I have pages and pages like that, but there were instances when the note-taking stopped. One night, in a frenzy of unplanned eclecticism, I jumped around according to the whim of the moment, from Duke Ellington to the Dukes of Stratosphear, from Los Lobos to Los Cubanos Postizos, from John Prine to John Lurie. Soon, I was beyond listening for anything veiled or forward or smeary or bright. Apologies for my dereliction of duty, but I got so busy enjoying all that sonic art that the scribbling stopped and the grinning and toe-tapping took over. To hell with the review, my id said — and when you think about it, that's a seriously big compliment for the speakers. On and on the musical trip went. Paquito d'Rivera. Bonnie Raitt. Susana Baca. Bill Frisell. Blood Orange. Kansas Smitty's. Fantastic Negrito. The Punch Brothers. Renaud Garcia-Fons. Lil Peep. Black Uhuru. Melody Gardot. John Martyn. All thoroughly enjoyable. The Quintets sounded pristine when cleanness was called for, and appropriately dirty when grittiness demanded prominence.
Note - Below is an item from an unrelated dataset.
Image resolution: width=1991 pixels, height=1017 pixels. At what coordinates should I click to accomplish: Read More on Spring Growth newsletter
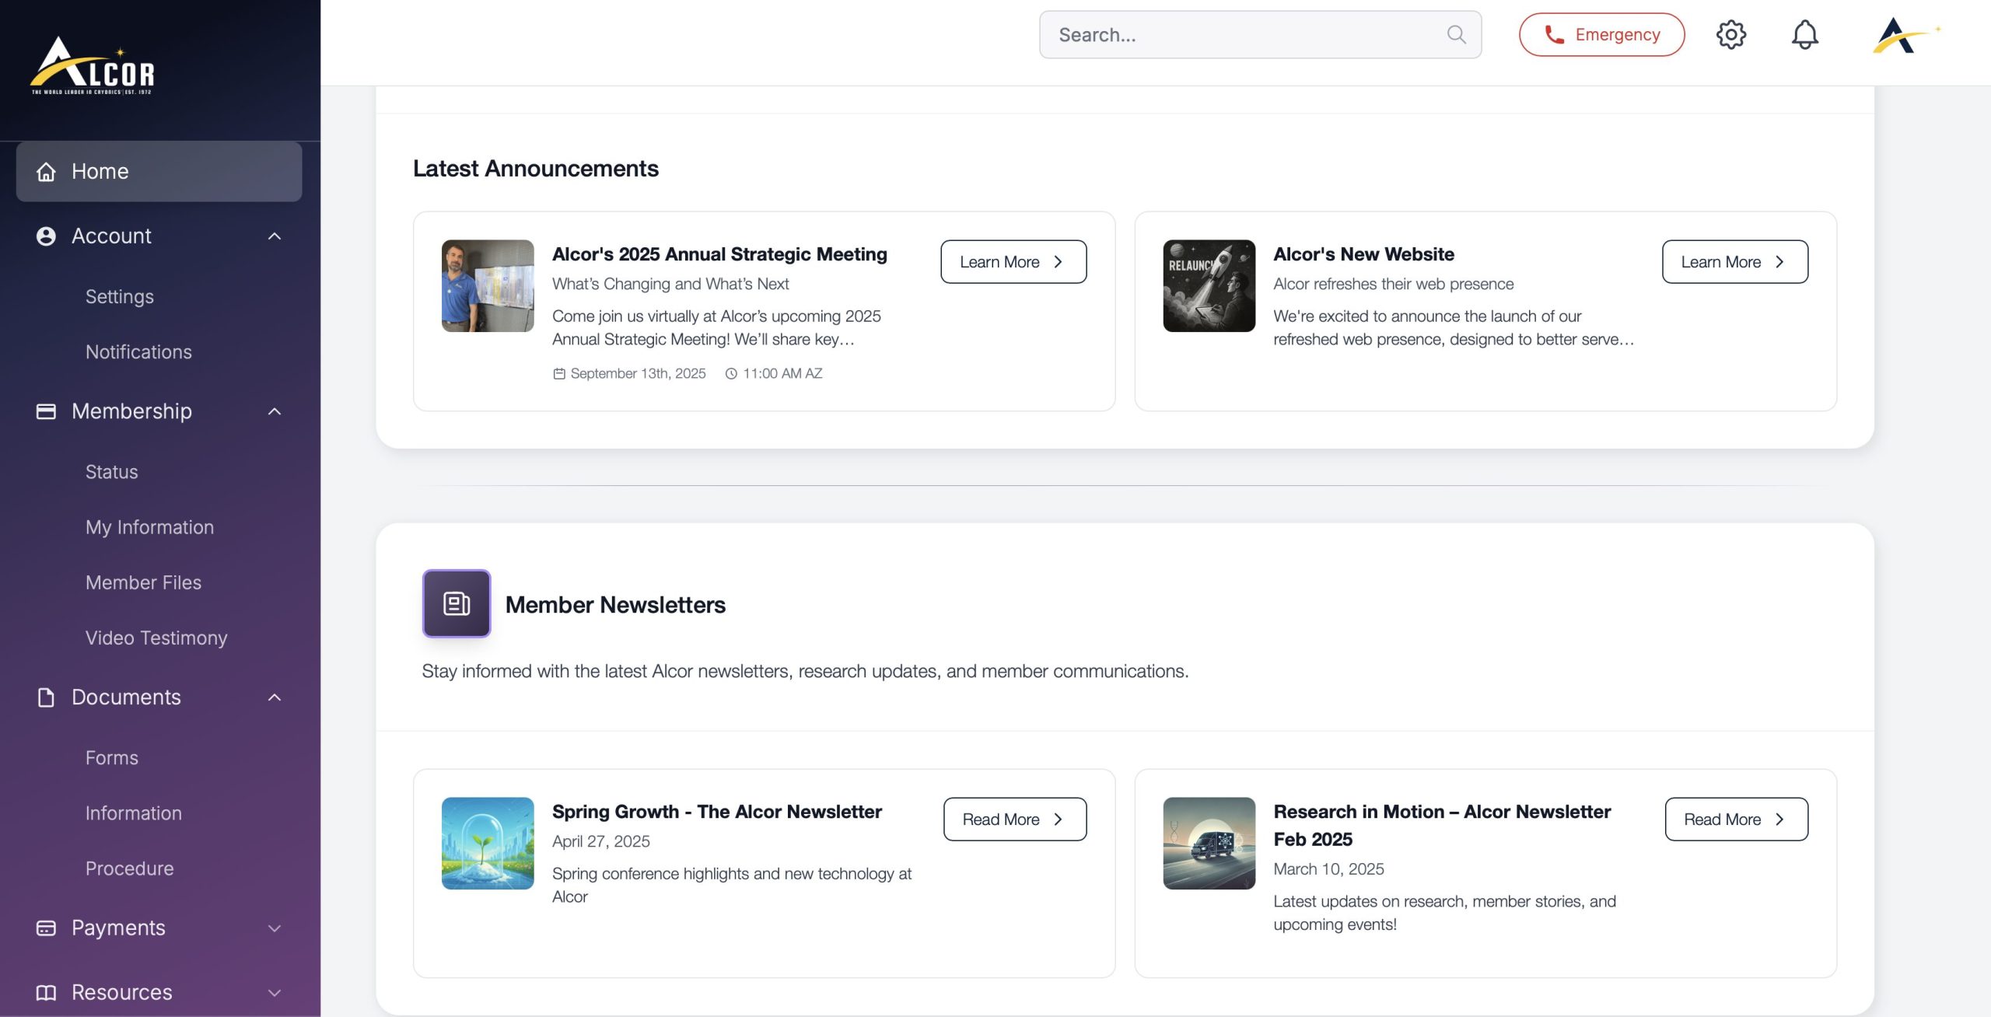1014,820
Then it was 5 a.m., the level of the bottle of Knob Creek had gone down precipitously, and it was finally time for bed. I slept like a baby.
When I regained my critical mind, did I hear any negatives? Rarely. Yes, there was a bit of dryness in the snare drum on Dire Straits' Six Blade Knife, and I became aware of the same thing on Marcus Miller's Pluck. But it's hard to say what was happening there, because when I switched to percussion-heavy tracks like those on Mickey Hart's Planet Drums and Zakir Hussain's Dances With Wood, all sounded supreme again across all frequencies. So did the fantastically engineered and produced Song of the Stars by Dead Can Dance. Not all recordings are created equal. Nothing new there, I suppose.
Two final things. The Quintet 10s, in my experience, are not the world's greatest speakers for low-level listening. They like volume (and amplifier power) to strut their stuff. If you're listening late at night and you have sleeping housemates or not-so-understanding neighbors, you might want to use headphones, or choose speakers that reveal the sum of their talents at modest listening levels.
On the other hand, the Quintets won't wake anyone with foundation-shaking bass. They dig more than deep enough for all but reggae, full-bore symphony recordings, and pipe-organ music — genres where low-end energy hitting you in the stomach is part of the experience. Ninety-eight percent of the time, I was very happy with what I heard; the other two percent, when my basshead tendencies craved feeding, I switched on my Canton 12.3 subwoofer and thought no more of it.
The Quintet 10s were a prized presence in my home. Like the best of guests, they were unobtrusive, but unfailingly generous with their grace and charm — and ready to party at a moment's notice. I'd welcome the pleasure of their company anytime.
Drivers: Eight 10'' Morel OB-M10EXT woofers (four on each speaker), combined with 9.5" wooden compression horns, or 8" full-range Voxativs, or a combination of a Morel soft-dome tweeter and a Morel carbon midrange driver.
Crossover Type: PureAudioProject Thrier, two-way first-order series or parallel topology.
Nominal Impedance: 8 Ohms
Frequency Response: ~29Hz–20kHz
Sensitivity: 89 to 91 dB/W/m (depending on the room)
Dimensions: 63" x 16.5" (H x W)
Weight: 56 lbs per speaker
Price: $7990 or $8490 per pair depending on configuration, including shipping.